By Sonia Nair
Dwelling in a seemingly idyllic Sudanese village, Obinna is an 11-year-old boy who lives a life not far removed from that of any other 11-year-old. He gets bullied by the bigger boys in his class, he does not get along with his older brother Akot and he wants to be a doctor when he grows up. Yet Obinna’s carefree existence is rudely interrupted and irreversibly changed within the first ten pages of Majok Tulba’s Beneath the Darkening Sky, when rebel insurgents wreak havoc on Obinna’s village – killing those they deem superfluous to their cause and recruiting girls and boys as “hospitality girls” and child soldiers respectively.
Dark but beautiful, simple yet affecting, Beneath the Darkening Sky is an account of Obinna’s struggle to retain his innocence and character amidst depraved acts of violence, senseless killing and a self-perpetuating cycle of vicious hatred and mindless retribution. Although the novel is very much a work of fiction, it paints an alternate reality of what would have happened if Tulba was taller than the AK-47 that was used to measure the height of prospective child soldiers.
That height – such an inconsequential marker of a person – could irrevocably change the course of one’s fate is both petrifying and iniquitous. That Tulba’s imagined character, Obinna, is one of the millions of child soldiers who were not as fortunate as Tulba himself lends a grim sense of perspective to the novel and a stark realisation that every experience portrayed in the novel is as heartbreaking and unjust as it seems.
Narrated from the eyes of an 11-year-old, depictions of the rebels’ atrocities are punctuated with a child-like candour that leaves the reader to infer and grapple with what is taking place beyond Obinna’s unacquainted view of the world.
The killer boy grabs the head from the ground. The old man’s eyes are still open. Maybe he’s still alive. Maybe they can put the head back on.
What happens to the women is nothing like what I’ve glimpsed in our village at night, or even seen with the animals in the fields – it is not from this world. They rip, and push and cut.
Tulba is unrelenting in his portrayal of the physical and sexual violence that Obinna and his peers endure but as Tulba reveals in an interview, every portrayal of violence in the novel is modelled after experiences that child soldiers are all too familiar with. Tulba’s painstakingly meticulous attention to detail and colourful language imbue such descriptions with a sense of authenticity that is at once hard to digest and impossible to tear one’s eyes away from.

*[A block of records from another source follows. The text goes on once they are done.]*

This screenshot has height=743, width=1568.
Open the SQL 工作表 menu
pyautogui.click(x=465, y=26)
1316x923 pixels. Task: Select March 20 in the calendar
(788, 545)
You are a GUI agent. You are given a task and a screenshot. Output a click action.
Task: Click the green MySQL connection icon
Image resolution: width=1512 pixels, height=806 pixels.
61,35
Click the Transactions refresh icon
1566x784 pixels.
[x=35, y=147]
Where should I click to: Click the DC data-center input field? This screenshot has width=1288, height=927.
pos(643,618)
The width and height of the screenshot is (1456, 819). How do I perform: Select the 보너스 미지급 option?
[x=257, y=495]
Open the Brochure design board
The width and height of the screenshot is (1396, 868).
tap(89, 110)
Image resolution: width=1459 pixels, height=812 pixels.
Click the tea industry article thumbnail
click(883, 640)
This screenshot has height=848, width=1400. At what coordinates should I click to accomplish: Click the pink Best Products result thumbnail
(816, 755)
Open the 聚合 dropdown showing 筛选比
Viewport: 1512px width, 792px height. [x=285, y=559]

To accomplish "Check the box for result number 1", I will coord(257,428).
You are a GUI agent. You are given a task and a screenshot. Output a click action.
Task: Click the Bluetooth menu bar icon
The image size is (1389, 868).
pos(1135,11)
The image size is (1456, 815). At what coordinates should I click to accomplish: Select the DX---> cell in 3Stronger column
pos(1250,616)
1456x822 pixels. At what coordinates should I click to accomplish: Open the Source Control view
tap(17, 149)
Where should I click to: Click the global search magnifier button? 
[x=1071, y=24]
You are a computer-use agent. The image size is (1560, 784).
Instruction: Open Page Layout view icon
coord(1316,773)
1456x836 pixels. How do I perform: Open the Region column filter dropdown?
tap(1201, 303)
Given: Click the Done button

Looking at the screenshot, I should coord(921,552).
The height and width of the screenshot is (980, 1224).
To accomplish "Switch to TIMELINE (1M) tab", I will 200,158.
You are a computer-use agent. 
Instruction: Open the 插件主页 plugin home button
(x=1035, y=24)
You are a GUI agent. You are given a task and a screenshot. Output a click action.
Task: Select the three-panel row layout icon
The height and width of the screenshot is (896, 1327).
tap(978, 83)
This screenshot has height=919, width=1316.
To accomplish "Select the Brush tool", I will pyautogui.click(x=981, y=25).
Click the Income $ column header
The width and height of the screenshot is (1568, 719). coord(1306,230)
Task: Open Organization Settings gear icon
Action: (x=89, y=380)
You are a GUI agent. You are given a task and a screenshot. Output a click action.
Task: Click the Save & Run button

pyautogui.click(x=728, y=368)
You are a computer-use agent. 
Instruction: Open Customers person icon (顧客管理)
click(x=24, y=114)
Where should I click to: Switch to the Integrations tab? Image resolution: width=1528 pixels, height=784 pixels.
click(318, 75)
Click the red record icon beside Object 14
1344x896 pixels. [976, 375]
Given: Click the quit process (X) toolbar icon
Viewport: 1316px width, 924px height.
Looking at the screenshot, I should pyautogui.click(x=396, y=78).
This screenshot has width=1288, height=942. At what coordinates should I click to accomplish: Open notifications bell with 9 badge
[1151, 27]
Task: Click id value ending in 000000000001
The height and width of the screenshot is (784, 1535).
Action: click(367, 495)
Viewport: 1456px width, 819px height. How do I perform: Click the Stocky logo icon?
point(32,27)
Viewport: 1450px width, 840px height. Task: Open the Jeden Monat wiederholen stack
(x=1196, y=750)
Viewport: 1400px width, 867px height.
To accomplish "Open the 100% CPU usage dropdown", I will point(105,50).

Tulba’s account of Obinna’s life is rendered all the more powerful by his refusal to sentimentalise the experiences Obinna endures or box his characters into the “good” or “bad” camp. As hard as Obinna tries to retain a sense of self amid the moral corruption and inextricable acts of cruelty that convolute many a child recruit, his self-preservation and survival instincts gradually kick in, with devastating consequences. It is with a deep sense of sadness that one reads about the watershed moment in Obinna’s life as a child, soldier where he ceases to be the person he once was.
Many of the characters that pepper Obinna’s life are a mass of contradictions, complicating the overarching question of who is “good” and who is “bad”. In Tulba’s novel, there are only survivors and non-survivors.
Tulba’s colourful characters, evocative sketches of the world Obinna resides within and his compelling art of storytelling effectively paint the heartbreaking reality of a world so far removed from our own it chills to the bone, lingering with the reader beyond the last documentation of Obinna’s thoughts.
Obinna’s friend, Priest, personifies this dichotomy more acutely than any other character. Although he dislikes violence, he nevertheless performs it with a mission to shoot his victims in the head to prevent them from suffering terrible ends in the hands of the more vicious rebels. By justifying his quest for survival on a seemingly noble intention, Priest imbues Obinna with a similar mindset and removes the moral dilemma that comes with killing a human being. Armed with this deceptively righteous ideal, Obinna embarks upon his preordained destiny.
Tulba’s colourful characters, evocative sketches of the world Obinna resides within and his compelling art of storytelling effectively paint the heartbreaking reality of a world so far removed from our own it chills to the bone, lingering with the reader beyond the last documentation of Obinna’s thoughts. As Tulba refrains from moralising the conduct of the rebels and the child soldiers, we begin to see how the perpetrators of violence are but embodiments of a failed government, brainwashed individuals and a by-product of their circumstances; they are Obinnas in different shapes, forms and sizes.